O Brasil recebeu quase 10 bilhões de dólares em investimento estrangeiro direto no mês de março. É o maior valor para março nos últimos 12 anos. Dias atrás também foi divulgado relatório da OCDE que aponta que, em 2023, o país foi o segundo maior receptor de investimento estrangeiro direto do mundo. Em um ambiente de contração global do investimento estrangeiro direto, o Brasil só ficou atrás dos Estados Unidos no tocante ao total de dinheiro recebido do exterior para compra, expansão, ou abertura de negócios no país. Em terceiro lugar veio o Canadá e, algumas posições depois, o México, demonstrando que o continente americano está bem-posicionado no contexto atual de investimentos privados globais.


Um termo típico dos tempos atuais é o de nearshoring. O conceito implica que o investimento enviado para a produção de bens e serviços no exterior seja destinado preferencialmente a países “próximos”. Tal proximidade é medida tanto em termos de distância física, quanto em termos de afinidade, ou distância cultural.


Nos Estados Unidos de hoje há quem defenda que a mensuração do tal grau de afinidade ou distância cultural possa ser medido objetivamente. Aponta-se, por exemplo, para a possibilidade de se avaliar a semelhança institucional entre os países, bem como o padrão de votação dos países nas Nações Unidas.
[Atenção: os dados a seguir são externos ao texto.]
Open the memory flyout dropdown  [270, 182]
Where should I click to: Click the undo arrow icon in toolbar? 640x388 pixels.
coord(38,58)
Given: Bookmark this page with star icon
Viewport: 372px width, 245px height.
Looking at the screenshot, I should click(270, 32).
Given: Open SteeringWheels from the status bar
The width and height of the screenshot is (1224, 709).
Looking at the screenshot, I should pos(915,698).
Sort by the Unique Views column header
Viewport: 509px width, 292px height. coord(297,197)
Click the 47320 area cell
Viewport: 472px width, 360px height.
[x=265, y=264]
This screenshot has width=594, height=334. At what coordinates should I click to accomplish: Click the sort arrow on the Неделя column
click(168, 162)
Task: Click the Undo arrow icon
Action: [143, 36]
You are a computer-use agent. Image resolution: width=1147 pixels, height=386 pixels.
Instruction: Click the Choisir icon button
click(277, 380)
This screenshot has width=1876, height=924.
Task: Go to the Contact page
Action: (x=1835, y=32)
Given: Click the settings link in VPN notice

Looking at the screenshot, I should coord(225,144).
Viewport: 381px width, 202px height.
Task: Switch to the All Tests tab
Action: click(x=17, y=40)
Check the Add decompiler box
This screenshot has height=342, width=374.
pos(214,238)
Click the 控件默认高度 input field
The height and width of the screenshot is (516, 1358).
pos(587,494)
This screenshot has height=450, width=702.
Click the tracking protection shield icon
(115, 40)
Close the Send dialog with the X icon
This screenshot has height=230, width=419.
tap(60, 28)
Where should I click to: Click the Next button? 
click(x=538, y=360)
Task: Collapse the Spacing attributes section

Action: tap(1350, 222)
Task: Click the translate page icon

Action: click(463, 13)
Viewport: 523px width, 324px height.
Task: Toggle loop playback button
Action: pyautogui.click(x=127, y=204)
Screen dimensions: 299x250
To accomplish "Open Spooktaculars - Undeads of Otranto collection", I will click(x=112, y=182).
Ainda que o segundo critério possa mesmo produzir contagens um tanto quanto objetivas, o primeiro critério é razoavelmente subjetivo. Entende-se por instituições como sendo “as regras do jogo, escritas e tácitas”, segundo a definição do prolífico pensador ganhador do prêmio Nobel de economia, Douglass North, que faleceu aos 95 anos em 2015.


North, a propósito, visitou o Brasil numa missão oficial que se deu entre o lançamento da proposta da "Aliança para o Progresso" pelo então presidente Kennedy e seu início oficial na conferência de Punta del Este em agosto de 1961. North veio entender especificamente o funcionamento da Sudene. Menina dos olhos de Celso Furtado, a instituição foi dedicada para a região Nordeste, que estava àquela época capturando a atenção da grande imprensa americana por conta das Ligas Camponesas no contexto global da Guerra Fria e suas implicações na América Latina.


Guardadas as devidas proporções, na cabeça de muitos, os tempos atuais têm um quê daqueles tempos em que estavam muito aguçadas as preocupações acerca da afinidade ideológica entre Brasil-URSS-EUA. De todo modo, a história está aí para se aprender com ela e não para ser repetida. Inclusive porque tal período histórico de acirramento da rivalidade entre dois polos não foi nada benéfico para a América Latina. Mas no contexto atual não devemos chegar a tanto.


O que sabemos é que até aqui, países como o México estão surfando nessa onda de privilégio do nearshoring para empresas que querem produzir mais em conta e ainda assim fornecer para o mercado estadunidense. São muitas as empresas que estão trocando seus investimentos da China para o México. A própria China tem realizado investimentos no México com esse intuito.


Por outro lado, a boa performance do Brasil na atração de investimentos estrangeiros nesse cenário conturbado ainda se dá, principalmente, pela atratividade do mercado interno brasileiro e do Mercosul, num contexto de melhor estabilidade governamental.


Sendo assim, falta ainda uma estratégia de maior conexão do Brasil a cadeias globais de valor que forneçam produtos e serviços de maior valor agregado aos Estados Unidos, por exemplo. Isso seria bem-vindo, mas é uma negociação delicada, como vem se mostrando a claudicante negociação com a União Europeia. Some-se a isso o potencial de confusão do possível retorno de Trump à presidência. O candidato republicano dias atrás afirmou seu desapreço pelo nível de proteção que o Brasil mantém para seu mercado, citando especificamente o caso dos automóveis. Assim, o Brasil, que precisava melhor se organizar para exportar carros para os EUA, como faz o México aos montes, corre é o risco de acabar pressionado para servir de escape para a produção americana. Será necessário muito jogo de cintura para navegar os anos que vêm por aí. Com ou sem Trump.


Todavia, que não se enganem os atuais mandatários de nossa vizinha Argentina, os quais parecem acreditar que com adesão irrestrita e automática a tudo que preconiza Washington, levará de fato a algum lugar melhor. Se pensarmos bem, ater-se às similaridades “das regras do jogo, escritas e tácitas”, implica justamente saber bem defender seus interesses reais a fim de que seja autenticamente respeitado. Quem desconhece isso pouco conhece a personalidade das instituições dos EUA.